↓↓↓

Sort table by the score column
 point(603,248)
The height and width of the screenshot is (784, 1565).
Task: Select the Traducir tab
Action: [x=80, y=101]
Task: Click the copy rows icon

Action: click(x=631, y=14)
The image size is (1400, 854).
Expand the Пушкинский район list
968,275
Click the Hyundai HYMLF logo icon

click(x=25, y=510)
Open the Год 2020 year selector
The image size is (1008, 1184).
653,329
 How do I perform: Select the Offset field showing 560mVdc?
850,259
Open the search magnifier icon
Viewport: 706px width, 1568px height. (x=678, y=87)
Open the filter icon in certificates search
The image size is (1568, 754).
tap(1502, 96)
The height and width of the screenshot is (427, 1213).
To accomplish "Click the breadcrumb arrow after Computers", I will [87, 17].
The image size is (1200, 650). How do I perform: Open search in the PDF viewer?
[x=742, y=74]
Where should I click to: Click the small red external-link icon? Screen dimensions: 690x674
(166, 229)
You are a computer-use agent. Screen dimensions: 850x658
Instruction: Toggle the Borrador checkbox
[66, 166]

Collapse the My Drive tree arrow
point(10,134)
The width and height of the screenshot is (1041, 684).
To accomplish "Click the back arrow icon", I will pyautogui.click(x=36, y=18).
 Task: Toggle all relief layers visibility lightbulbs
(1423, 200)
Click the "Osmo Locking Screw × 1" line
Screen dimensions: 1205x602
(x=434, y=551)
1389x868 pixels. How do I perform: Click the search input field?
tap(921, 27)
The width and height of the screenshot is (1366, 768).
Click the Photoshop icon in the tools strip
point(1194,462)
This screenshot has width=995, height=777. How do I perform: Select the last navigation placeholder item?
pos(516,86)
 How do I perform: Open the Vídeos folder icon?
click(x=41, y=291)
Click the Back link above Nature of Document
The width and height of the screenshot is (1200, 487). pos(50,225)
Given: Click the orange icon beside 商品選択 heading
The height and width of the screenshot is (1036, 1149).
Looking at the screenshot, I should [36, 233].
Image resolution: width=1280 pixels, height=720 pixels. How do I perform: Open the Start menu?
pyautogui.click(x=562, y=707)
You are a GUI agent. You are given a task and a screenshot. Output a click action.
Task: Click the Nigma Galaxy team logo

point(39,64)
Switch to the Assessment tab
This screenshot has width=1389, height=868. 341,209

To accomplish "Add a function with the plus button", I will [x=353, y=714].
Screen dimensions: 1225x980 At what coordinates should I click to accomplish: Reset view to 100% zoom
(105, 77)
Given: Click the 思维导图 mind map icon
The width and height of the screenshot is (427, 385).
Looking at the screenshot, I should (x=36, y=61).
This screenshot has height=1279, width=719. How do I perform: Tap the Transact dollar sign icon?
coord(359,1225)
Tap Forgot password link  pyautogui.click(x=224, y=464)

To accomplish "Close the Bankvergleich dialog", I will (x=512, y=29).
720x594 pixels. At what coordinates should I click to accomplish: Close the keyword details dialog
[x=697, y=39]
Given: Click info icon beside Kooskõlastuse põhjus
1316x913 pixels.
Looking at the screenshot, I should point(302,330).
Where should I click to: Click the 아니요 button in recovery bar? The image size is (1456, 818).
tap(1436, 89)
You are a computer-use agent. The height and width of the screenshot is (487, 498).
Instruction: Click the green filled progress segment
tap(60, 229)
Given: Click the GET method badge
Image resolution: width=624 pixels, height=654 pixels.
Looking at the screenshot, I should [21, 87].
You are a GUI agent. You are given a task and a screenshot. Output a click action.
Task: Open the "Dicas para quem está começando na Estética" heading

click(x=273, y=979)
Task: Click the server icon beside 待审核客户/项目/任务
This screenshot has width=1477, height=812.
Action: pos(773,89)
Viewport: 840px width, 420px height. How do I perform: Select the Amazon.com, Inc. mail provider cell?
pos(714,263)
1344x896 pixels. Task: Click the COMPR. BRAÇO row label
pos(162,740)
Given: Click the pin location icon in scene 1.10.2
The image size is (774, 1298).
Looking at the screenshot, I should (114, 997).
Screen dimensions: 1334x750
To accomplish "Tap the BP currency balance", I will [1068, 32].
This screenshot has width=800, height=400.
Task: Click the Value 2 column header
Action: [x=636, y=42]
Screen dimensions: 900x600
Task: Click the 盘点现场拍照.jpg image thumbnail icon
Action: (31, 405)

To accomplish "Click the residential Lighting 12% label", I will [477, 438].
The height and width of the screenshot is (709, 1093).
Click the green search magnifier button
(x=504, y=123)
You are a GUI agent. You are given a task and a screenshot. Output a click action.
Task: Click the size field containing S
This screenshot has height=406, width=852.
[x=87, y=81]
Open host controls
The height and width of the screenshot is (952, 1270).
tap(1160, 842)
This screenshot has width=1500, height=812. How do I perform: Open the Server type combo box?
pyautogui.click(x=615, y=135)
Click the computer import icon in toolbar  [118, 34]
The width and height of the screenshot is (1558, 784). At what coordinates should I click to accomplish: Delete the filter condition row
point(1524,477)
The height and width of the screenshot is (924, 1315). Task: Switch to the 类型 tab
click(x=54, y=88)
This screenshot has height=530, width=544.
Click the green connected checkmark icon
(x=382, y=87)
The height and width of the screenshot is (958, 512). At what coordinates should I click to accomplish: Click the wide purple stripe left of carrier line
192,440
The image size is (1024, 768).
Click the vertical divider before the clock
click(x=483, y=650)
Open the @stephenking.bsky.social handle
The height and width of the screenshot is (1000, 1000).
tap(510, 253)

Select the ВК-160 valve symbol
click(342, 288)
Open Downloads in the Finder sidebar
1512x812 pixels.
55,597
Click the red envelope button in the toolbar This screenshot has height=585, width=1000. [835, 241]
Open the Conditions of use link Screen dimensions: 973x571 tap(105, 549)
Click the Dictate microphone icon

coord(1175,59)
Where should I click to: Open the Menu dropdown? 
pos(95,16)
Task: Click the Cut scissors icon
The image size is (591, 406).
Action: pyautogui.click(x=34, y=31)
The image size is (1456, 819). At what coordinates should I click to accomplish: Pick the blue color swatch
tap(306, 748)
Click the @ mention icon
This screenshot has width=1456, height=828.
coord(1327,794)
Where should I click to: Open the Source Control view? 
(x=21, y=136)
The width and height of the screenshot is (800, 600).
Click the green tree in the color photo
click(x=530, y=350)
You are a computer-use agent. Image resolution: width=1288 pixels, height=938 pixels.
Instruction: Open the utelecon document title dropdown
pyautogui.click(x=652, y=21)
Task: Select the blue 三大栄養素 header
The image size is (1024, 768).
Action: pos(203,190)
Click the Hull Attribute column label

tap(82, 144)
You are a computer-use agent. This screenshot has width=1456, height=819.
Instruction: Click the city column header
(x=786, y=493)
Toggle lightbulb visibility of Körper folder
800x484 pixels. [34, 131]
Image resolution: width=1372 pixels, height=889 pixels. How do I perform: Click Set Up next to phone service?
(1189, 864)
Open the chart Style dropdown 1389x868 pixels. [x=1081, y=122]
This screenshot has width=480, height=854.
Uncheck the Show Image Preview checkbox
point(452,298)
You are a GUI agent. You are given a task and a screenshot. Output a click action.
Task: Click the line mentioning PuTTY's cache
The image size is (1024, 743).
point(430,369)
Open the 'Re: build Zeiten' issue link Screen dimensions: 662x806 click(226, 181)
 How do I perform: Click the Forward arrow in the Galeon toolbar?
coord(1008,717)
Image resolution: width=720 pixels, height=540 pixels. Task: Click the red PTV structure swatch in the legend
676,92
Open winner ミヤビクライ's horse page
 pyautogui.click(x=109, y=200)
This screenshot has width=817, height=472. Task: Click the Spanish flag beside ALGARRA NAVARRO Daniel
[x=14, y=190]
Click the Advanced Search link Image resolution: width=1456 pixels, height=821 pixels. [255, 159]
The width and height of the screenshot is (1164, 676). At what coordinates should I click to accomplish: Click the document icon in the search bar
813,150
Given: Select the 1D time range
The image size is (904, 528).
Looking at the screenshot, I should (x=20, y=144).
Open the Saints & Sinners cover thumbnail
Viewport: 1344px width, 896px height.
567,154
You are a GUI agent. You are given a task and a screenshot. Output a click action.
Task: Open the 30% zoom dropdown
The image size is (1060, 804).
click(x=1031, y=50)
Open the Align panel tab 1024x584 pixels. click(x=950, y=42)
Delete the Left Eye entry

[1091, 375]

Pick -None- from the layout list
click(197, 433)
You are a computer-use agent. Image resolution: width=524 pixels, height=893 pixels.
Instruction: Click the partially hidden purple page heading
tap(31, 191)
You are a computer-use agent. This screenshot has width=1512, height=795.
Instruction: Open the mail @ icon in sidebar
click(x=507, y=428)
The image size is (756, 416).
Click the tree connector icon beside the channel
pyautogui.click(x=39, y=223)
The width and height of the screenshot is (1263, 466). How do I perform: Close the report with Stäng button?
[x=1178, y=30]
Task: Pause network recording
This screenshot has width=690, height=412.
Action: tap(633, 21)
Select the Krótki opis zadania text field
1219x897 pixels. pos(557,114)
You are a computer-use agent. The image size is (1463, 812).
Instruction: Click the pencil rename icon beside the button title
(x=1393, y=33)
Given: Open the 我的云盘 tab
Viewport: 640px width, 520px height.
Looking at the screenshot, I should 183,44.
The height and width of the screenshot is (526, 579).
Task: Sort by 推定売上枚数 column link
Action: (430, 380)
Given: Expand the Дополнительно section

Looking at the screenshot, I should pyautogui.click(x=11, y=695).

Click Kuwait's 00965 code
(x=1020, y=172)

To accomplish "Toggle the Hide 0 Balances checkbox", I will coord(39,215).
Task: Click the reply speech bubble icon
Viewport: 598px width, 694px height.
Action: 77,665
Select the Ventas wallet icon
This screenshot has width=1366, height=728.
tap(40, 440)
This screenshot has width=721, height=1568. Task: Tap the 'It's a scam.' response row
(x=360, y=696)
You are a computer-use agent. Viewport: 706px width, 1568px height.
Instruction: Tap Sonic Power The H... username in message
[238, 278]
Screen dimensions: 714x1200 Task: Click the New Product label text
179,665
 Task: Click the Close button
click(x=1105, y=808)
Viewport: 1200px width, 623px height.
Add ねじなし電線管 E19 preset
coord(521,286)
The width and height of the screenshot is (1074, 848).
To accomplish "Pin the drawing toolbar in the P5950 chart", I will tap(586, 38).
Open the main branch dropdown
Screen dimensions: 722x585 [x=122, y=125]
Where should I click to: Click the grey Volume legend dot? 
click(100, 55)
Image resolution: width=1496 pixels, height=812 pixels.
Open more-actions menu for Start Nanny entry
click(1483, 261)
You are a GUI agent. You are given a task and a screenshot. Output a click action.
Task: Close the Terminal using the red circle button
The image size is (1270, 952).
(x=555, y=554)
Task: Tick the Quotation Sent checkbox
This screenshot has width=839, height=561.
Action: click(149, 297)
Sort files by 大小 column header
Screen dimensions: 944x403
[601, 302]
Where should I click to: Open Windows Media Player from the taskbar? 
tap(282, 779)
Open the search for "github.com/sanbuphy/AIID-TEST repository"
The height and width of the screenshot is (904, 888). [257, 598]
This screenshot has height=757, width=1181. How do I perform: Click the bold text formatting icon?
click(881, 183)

↑↑↑

How many lines in the records above contain the string "list"? Case matters. Reply with the number alone.

2